>>>

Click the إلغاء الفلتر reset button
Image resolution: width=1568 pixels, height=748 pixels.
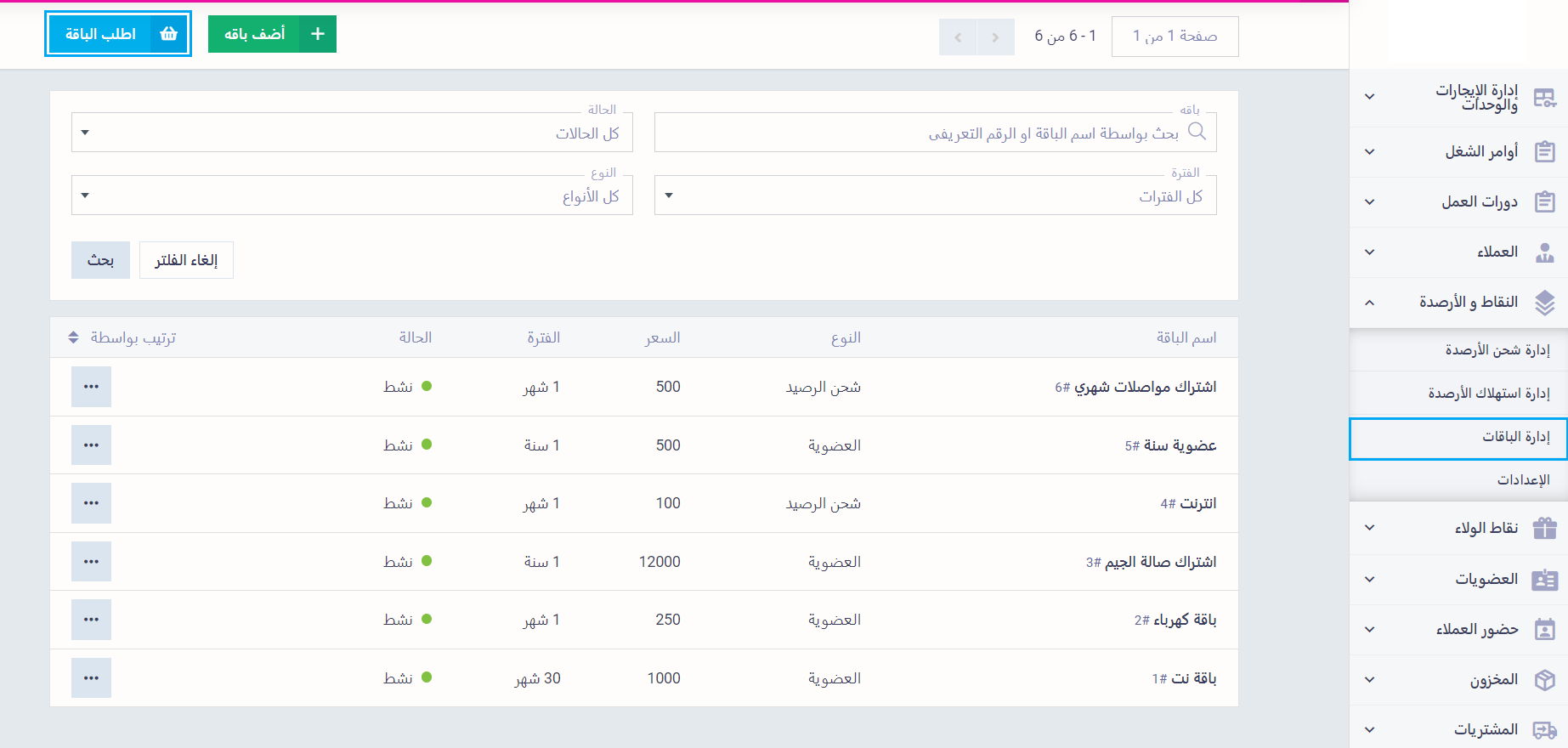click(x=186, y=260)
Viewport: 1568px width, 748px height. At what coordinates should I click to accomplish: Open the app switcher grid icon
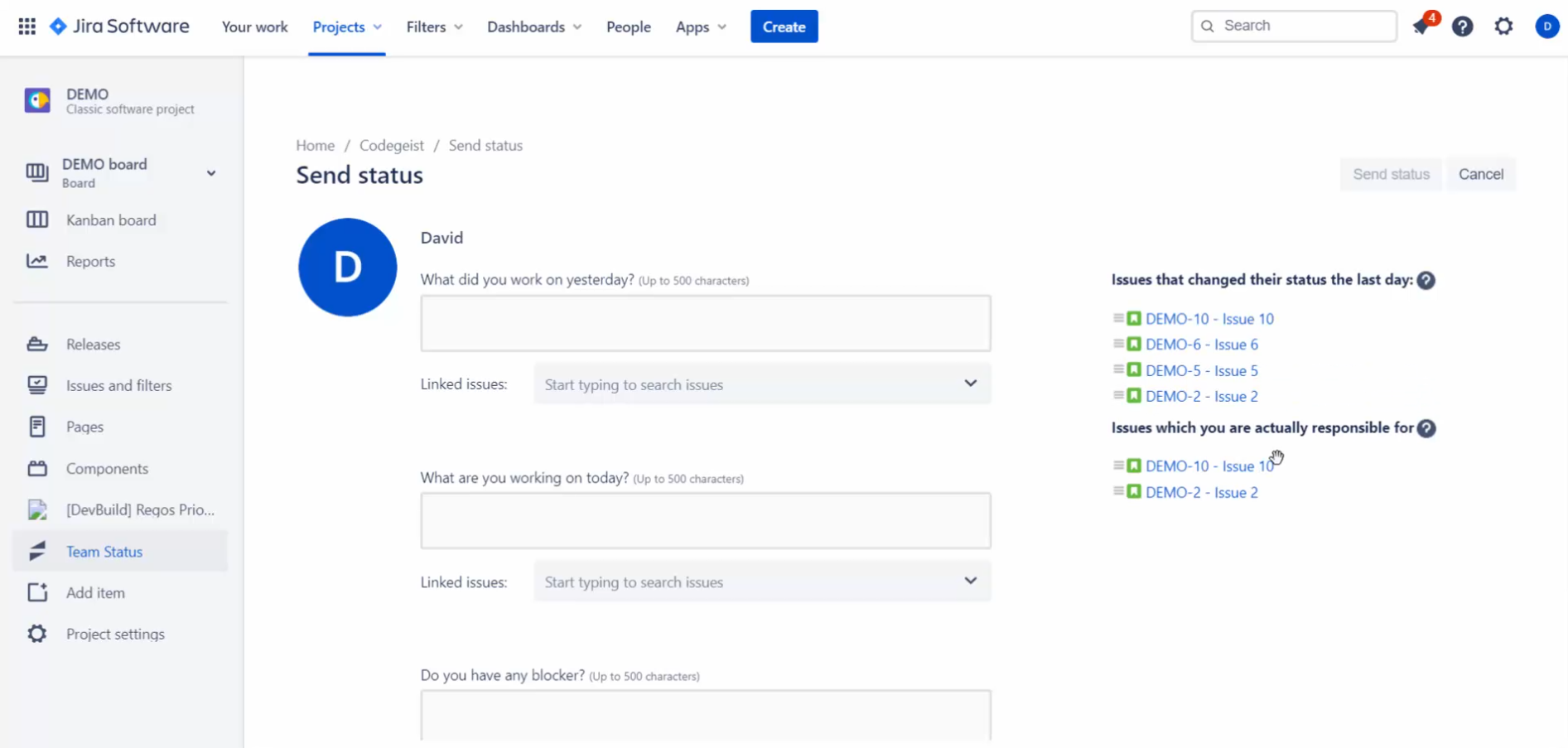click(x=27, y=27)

<<<

The lines to reproduce run from the line containing "Image resolution: width=1568" through the last line of the records above, both included. Copy them exactly and drop the pictures.

• _TASK RESPONSE_
Image resolution: width=1568 pixels, height=748 pixels.
click(x=186, y=260)
Viewport: 1568px width, 748px height. At what coordinates should I click to accomplish: Open the app switcher grid icon
click(x=27, y=27)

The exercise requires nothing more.